After review of the transcripts, defendants' arguments were grouped into seven categories: (1) there is no scientific proof that cigarette smoking causes lung cancer; (2) the plaintiff did not have lung cancer as claimed; (3) the plaintiff had a type of lung cancer not associated with cigarette smoking; (4) the plaintiff had cancer that may have been associated with cigarette smoking or smokeless tobacco use, but tobacco products were not to blame in this particular case; (5) the plaintiff had cancer that may have been associated with cigarette smoking, but the defendant's cigarette brands were not to blame; (6) the defendant's cigarettes (or smokeless tobacco) may have played a role in the plaintiff's illness/death, but other risk factors were present that negate or mitigate the defendant's responsibility; and (7) the defendant's cigarettes may have been a factor in the plaintiff's illness/death, but the plaintiff knew of the health risks and exercised free will in choosing to smoke and declining to quit. Use of the argument that smoking is not a proven cause of lung cancer declined in frequency during and after the period when tobacco companies began to publicly admit that smoking causes disease. Corresponding increases occurred over time in the use of other arguments (namely, presence of other risk factors and "free will").
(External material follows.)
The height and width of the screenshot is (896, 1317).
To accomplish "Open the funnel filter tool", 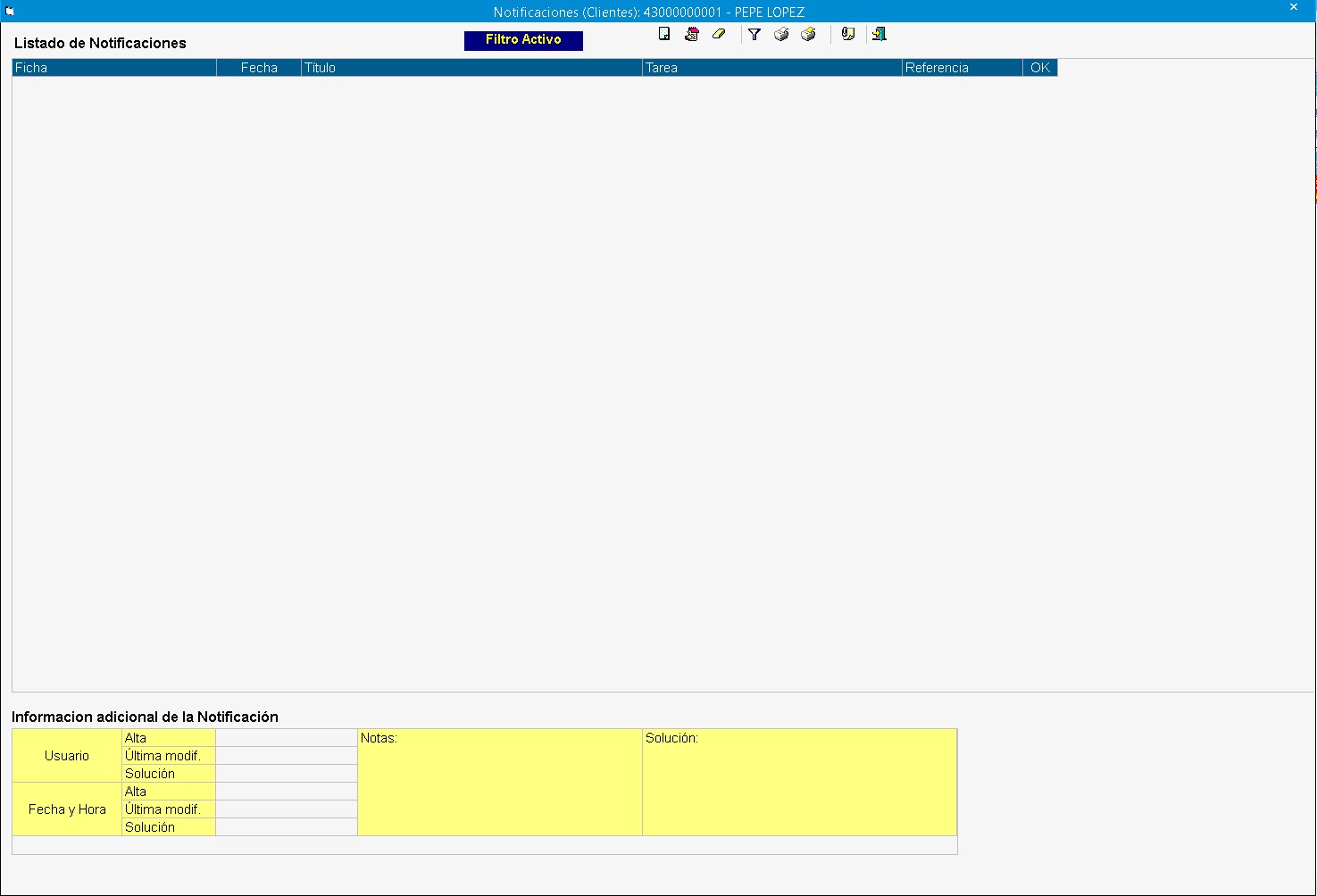I will pos(754,34).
Despite the vast body of literature showing that cigarette smoking causes cancer, and despite tobacco companies' recent admissions that smoking causes cancer, defendants used numerous arguments in these cases to deny that their products had caused cancer in plaintiffs. The cigarette companies, through their public admissions and courtroom arguments, seem to be saying, "Yes, smoking causes lung cancer, but not in people who sue us".